**The problem**
Print exactly the line that contains "Image resolution: width=950" along with every line beneath it to the end of the records below, and omit pictures.

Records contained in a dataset
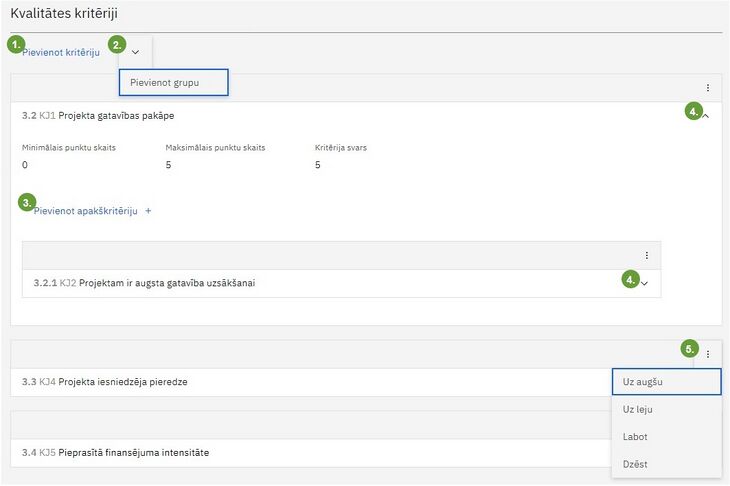Select Pievienot grupu from dropdown
The width and height of the screenshot is (730, 486).
point(174,82)
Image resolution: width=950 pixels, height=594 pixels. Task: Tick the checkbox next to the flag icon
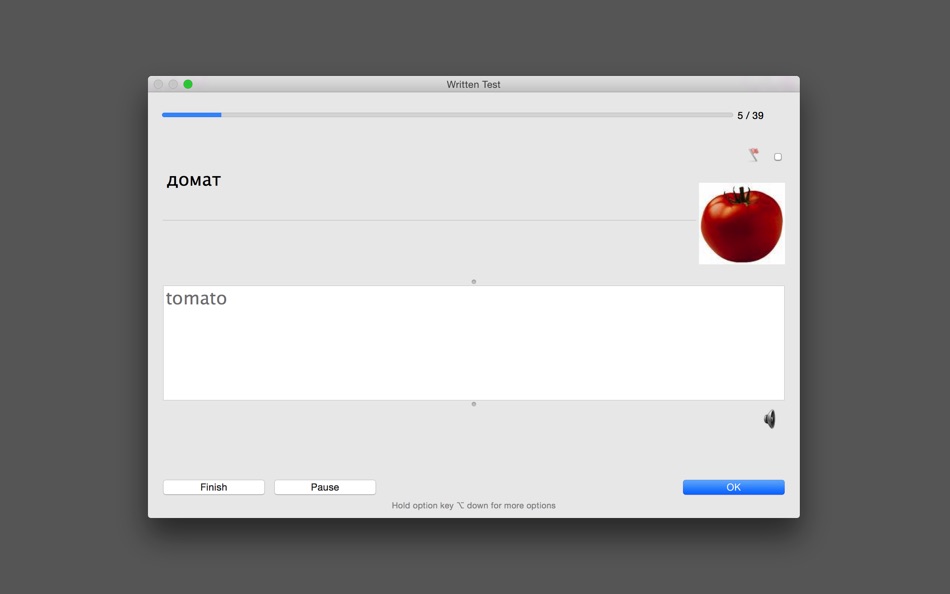[x=777, y=156]
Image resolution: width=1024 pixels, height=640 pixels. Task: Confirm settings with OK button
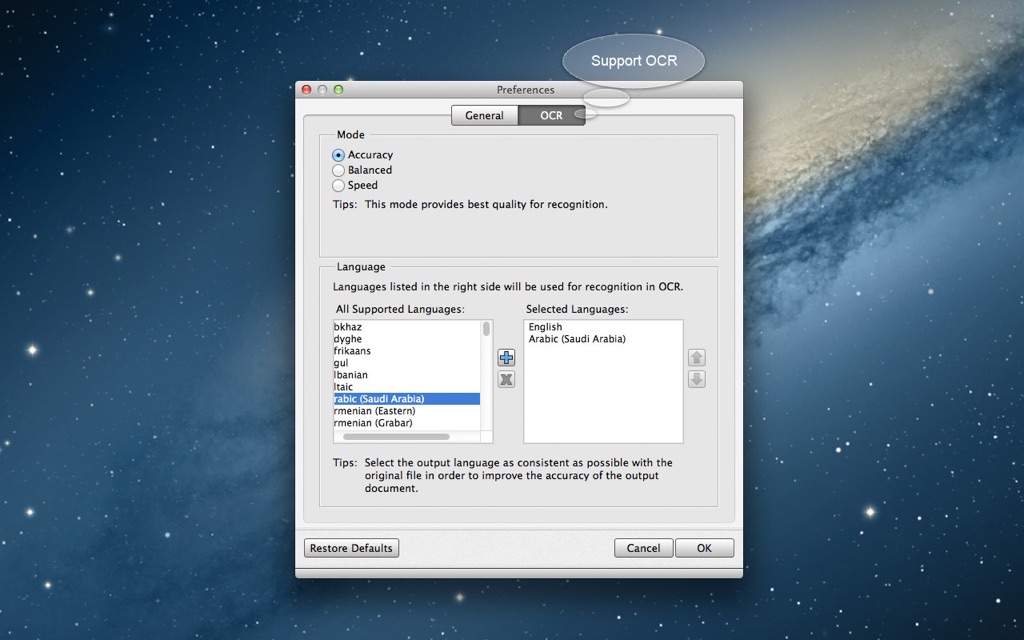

**Output**
Image resolution: width=950 pixels, height=594 pixels. Task: Tick the checkbox next to the flag icon
[x=777, y=156]
Image resolution: width=1024 pixels, height=640 pixels. Task: Confirm settings with OK button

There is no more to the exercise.